THE DATA: Begin

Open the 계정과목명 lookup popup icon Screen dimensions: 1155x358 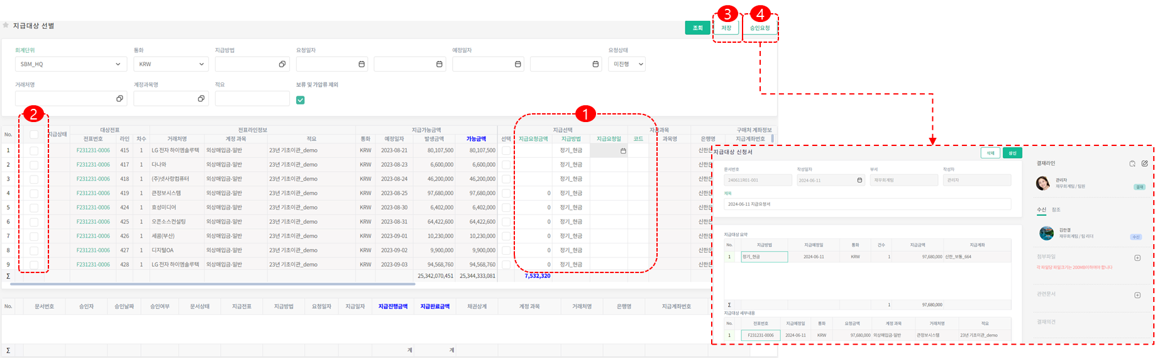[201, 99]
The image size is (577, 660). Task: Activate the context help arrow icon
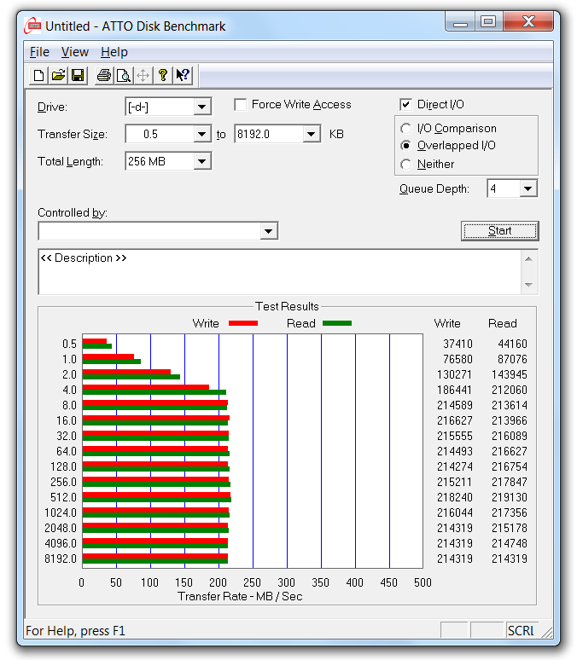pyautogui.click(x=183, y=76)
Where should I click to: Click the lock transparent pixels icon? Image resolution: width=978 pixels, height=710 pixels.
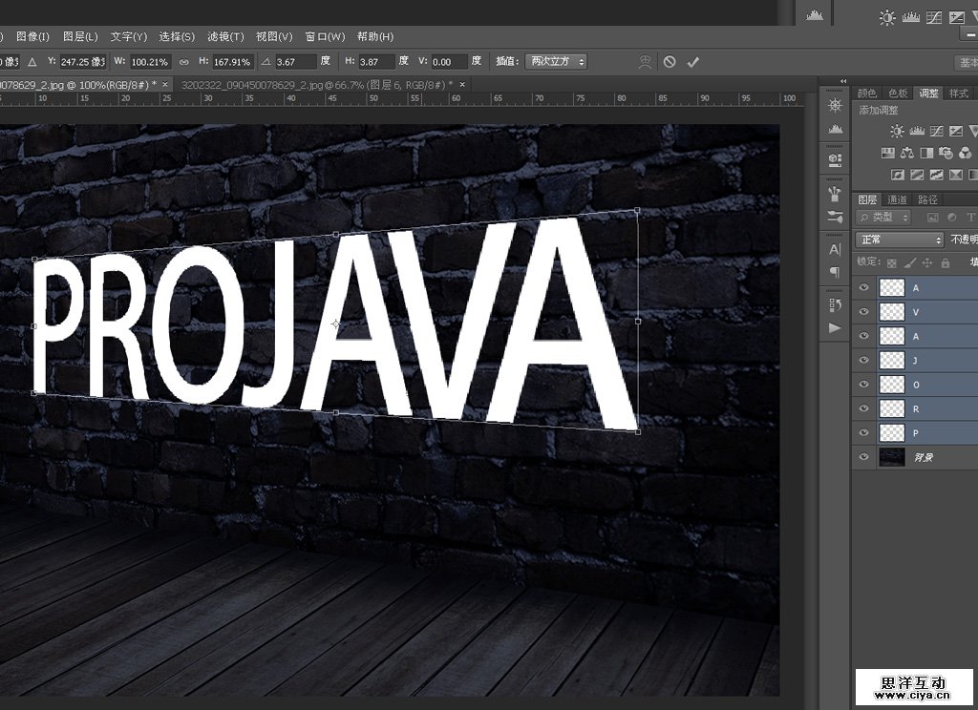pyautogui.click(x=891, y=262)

THE DATA: End

**WHAT NEEDS TO BE DONE:** Could you copy exactly, and with no pictures, the lines above from the one containing "The image size" through the last line, both included?

**REPLY:**
The image size is (577, 660). Task: Activate the context help arrow icon
pyautogui.click(x=183, y=76)
Where should I click to: Click the lock transparent pixels icon? Image resolution: width=978 pixels, height=710 pixels.
pyautogui.click(x=891, y=262)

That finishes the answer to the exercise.